B. The concrete content of the major change in the personnel organization in 1967, and how these actions might dispel the difficulties in the Chinese bureaucracy.
The study is based on the assumption that Chinese governmental organization forms and practices could be compared with the practices of the Western nations and with the prescriptions and descriptions of leading textbooks and monographs. Certain differences in the Chinese system might then profitably be redressed to conform to the Western model. Consequently, the study first compares practices with the model. Certain of the descriptions of the Chinese practices and mode of organization are based upon my own translation of Chinese studies, reports, and documents. Extensive use was also made of data obtained in a 1963 sample survey of the Chinese bureaucracy conducted by Professor Chang for the Chinese Association of Personnel Administration.
The thesis is developed in five chapters of which the first is employed to set out a short description of the traditional examination system and the organization of the government. Chapter II describes the characteristics of the present bureaucracy and examines the administrative process and personnel machinery. The third chapter focuses on current problems in personnel management and the fourth describes the major changes occurring in 1967 as a result of an extended reorganization study.Chapter V sets out a brief conclusion and a set of recommendations. Findings made in the thesis include the following:
The fact that executives do not want to delegate authority to their workers is directly related to the centralized type of organization. One of the purposes of adopting centralization is to maintain control over the machinery of administration. For this reason, executives have to depend primarily on a body of precise, complicated laws and rules. However, before long the laws and rules fail to act as a restraint upon worker behavior and the executives resort to the help of confidential appointments. This practice disrupts the personnel system, blocking out opportunities for other workers to get promotions, and in turn, deepening their sense of dissatisfaction with the organization. As a result, the situation is made worse with respect to efficiency and worker performance.
On the other hand, the independence and power of the personnel organization over administration causes a duplication of supervision over personnel workers and results in conflicts between the administrative organization and the examination system, thus breaking down the integration of administrative authority in an important aspect of personnel administration. The inadequate system and improper rules are left untouched and even good rules are only on paper and are not realistically practiced. As a result, examinations are divorced from employment and young and able people are prevented from entering government service. Efficiency evaluation is but a formality, and elimination of the inefficiency is impossible. Under such circumstances, it is useless to talk about the improvement of the quality of workers.

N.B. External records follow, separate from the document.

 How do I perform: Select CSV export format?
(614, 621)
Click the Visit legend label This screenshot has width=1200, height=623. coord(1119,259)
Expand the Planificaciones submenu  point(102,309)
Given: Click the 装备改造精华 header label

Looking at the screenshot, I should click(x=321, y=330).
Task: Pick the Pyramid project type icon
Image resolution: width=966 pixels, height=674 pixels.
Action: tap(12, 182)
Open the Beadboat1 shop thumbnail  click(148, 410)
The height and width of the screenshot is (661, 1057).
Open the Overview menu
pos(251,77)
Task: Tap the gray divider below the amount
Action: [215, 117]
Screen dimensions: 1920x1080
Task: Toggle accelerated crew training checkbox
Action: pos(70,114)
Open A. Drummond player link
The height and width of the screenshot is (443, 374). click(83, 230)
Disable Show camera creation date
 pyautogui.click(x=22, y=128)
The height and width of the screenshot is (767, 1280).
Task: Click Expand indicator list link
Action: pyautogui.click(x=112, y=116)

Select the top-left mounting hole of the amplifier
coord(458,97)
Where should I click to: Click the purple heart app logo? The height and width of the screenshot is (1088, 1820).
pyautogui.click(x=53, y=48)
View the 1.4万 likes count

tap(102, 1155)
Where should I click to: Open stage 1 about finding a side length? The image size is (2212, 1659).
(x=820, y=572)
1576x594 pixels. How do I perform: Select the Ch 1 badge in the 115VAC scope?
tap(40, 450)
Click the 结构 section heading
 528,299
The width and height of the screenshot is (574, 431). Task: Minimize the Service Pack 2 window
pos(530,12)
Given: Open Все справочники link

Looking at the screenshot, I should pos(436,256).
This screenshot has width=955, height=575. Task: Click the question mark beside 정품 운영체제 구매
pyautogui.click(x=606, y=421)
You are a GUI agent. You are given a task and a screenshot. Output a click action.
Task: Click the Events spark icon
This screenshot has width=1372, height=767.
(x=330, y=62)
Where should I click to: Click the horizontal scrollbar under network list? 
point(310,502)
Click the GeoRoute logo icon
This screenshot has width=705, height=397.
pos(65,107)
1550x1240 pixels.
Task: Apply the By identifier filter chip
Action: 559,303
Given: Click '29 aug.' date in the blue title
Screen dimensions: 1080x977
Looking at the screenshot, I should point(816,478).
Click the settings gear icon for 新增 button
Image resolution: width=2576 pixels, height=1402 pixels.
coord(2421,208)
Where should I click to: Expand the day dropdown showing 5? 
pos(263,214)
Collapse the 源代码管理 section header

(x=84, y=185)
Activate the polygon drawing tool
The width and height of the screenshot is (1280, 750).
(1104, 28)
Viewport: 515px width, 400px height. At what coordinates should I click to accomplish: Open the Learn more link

All these factors are something like a chain consisting of a series of rings which have bound the government agencies so tightly that there is no room for their movement. This chain of reactions constitutes the very problems existing in the administrative machinery. This binding chain can be broken only through the reorganization and re-orientation of personnel management. That is why, in 1967, the Chinese government adopted two measurements designed to adjust the authority as it relates to the machinery of organization. One is the system of delegation of authority, based on the importance of position, which is being realized through division of responsibility. The other is the transference of authority in the field of personnel through the establishment of the Personnel Bureau. It is predictable that the two measures will produce promising effects, for both are not only directed toward the needs of government, but also are consistent with theoretical principles of administration.
Yao, Shun, "Personnel Organization in the Republic of China--The Reorganization of 1967. " Master's Thesis, University of Tennessee, 1969.